Prince Harry Takes on Tabloids, but U.K. Media Already Forced to Turn the Page

Phone hacking, intercepting voice-mail messages without permission, is illegal in Britain. But in the first decade of this century, there were widespread abuses by the tabloid media, including obtaining private information such as phone bills or medical records by deception, known as “blagging.”

The royals were prime targets, and in 2006-7, the royal editor of The News of the World, Clive Goodman, and a private investigator, Glenn Mulcaire, were convicted of intercepting royal aides’ voice-mail messages.

Prof.
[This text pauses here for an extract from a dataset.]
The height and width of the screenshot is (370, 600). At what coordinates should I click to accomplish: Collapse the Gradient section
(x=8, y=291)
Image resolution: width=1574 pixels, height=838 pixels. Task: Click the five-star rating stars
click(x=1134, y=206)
Timothy Luckhurst, principal of South College at Durham University and the founding head of the center for journalism at the University of Kent, said the pivotal change in media came after the startling revelation that The News of the World, a Rupert Murdoch newspaper, had hacked the phone of a missing child, Milly Dowler, who was later found slain.

The case spurred an inquiry that was named for the judge who led it, Brian Leveson, and in 2011 resulted in News Corporation’s closing of the 168-year-old newspaper.

“The Leveson inquiry involved really intense scrutiny of and profound criticism of elements of the popular press in the U.K., and it led to recommendations that, had they been accepted, would have led to the first state involvement in the regulation of the press in the U.K. since the abolition of press licensing in the 17th century,” Professor Luckhurst said.

Britain’s policymakers had long struggled with how to curb the tabloids’ excesses.

But the idea that Parliament would regulate the very people whose job it was to hold lawmakers to account proved a big enough threat that it acted as a form of constraint on journalists. The regulation idea was ultimately rejected amid wariness about trampling on press freedom, Professor Luckhurst said, “but the press understood, at that time, that self-regulation was going to have to deliver substantial improvements in conduct if it was going to endure.”